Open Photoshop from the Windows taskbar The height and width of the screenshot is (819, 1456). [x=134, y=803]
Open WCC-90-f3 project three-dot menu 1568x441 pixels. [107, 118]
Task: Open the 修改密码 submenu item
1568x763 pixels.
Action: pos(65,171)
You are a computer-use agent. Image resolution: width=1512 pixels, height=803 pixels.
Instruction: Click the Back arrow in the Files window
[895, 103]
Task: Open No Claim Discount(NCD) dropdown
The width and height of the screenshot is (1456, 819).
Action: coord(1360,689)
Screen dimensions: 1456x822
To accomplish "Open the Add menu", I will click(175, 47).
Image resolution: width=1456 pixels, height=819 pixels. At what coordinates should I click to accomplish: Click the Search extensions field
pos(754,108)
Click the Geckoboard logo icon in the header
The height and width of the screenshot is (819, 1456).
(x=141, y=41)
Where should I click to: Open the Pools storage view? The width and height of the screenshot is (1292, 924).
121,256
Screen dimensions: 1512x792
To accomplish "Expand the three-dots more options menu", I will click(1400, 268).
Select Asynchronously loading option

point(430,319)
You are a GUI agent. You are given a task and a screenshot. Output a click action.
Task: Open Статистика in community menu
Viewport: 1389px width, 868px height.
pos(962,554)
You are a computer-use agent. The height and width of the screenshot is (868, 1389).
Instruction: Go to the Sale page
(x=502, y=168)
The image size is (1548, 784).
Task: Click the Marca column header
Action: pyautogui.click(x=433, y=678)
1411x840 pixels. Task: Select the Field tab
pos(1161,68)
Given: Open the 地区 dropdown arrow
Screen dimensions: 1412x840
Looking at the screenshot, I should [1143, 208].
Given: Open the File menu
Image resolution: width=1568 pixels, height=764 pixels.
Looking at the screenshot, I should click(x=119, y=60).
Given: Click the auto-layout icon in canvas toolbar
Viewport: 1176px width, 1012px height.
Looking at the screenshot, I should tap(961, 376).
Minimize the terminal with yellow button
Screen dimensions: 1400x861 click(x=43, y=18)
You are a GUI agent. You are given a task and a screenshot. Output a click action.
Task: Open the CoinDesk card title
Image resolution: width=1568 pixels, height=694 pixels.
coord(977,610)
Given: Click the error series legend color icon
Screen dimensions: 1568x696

******

What is required. For each record in the listing, output it again exactly.

Answer for this exercise.
Open Photoshop from the Windows taskbar The height and width of the screenshot is (819, 1456). [x=134, y=803]
Open WCC-90-f3 project three-dot menu 1568x441 pixels. [107, 118]
Task: Open the 修改密码 submenu item
1568x763 pixels.
Action: pos(65,171)
You are a computer-use agent. Image resolution: width=1512 pixels, height=803 pixels.
Instruction: Click the Back arrow in the Files window
[895, 103]
Task: Open No Claim Discount(NCD) dropdown
The width and height of the screenshot is (1456, 819).
Action: coord(1360,689)
Screen dimensions: 1456x822
To accomplish "Open the Add menu", I will click(175, 47).
Image resolution: width=1456 pixels, height=819 pixels. At what coordinates should I click to accomplish: Click the Search extensions field
pos(754,108)
Click the Geckoboard logo icon in the header
The height and width of the screenshot is (819, 1456).
(x=141, y=41)
Where should I click to: Open the Pools storage view? The width and height of the screenshot is (1292, 924).
121,256
Screen dimensions: 1512x792
To accomplish "Expand the three-dots more options menu", I will click(1400, 268).
Select Asynchronously loading option

point(430,319)
You are a GUI agent. You are given a task and a screenshot. Output a click action.
Task: Open Статистика in community menu
Viewport: 1389px width, 868px height.
pos(962,554)
You are a computer-use agent. The height and width of the screenshot is (868, 1389).
Instruction: Go to the Sale page
(x=502, y=168)
The image size is (1548, 784).
Task: Click the Marca column header
Action: pyautogui.click(x=433, y=678)
1411x840 pixels. Task: Select the Field tab
pos(1161,68)
Given: Open the 地区 dropdown arrow
Screen dimensions: 1412x840
Looking at the screenshot, I should [1143, 208].
Given: Open the File menu
Image resolution: width=1568 pixels, height=764 pixels.
Looking at the screenshot, I should click(x=119, y=60).
Given: Click the auto-layout icon in canvas toolbar
Viewport: 1176px width, 1012px height.
Looking at the screenshot, I should tap(961, 376).
Minimize the terminal with yellow button
Screen dimensions: 1400x861 click(x=43, y=18)
You are a GUI agent. You are given a task and a screenshot. Output a click action.
Task: Open the CoinDesk card title
Image resolution: width=1568 pixels, height=694 pixels.
coord(977,610)
Given: Click the error series legend color icon
Screen dimensions: 1568x696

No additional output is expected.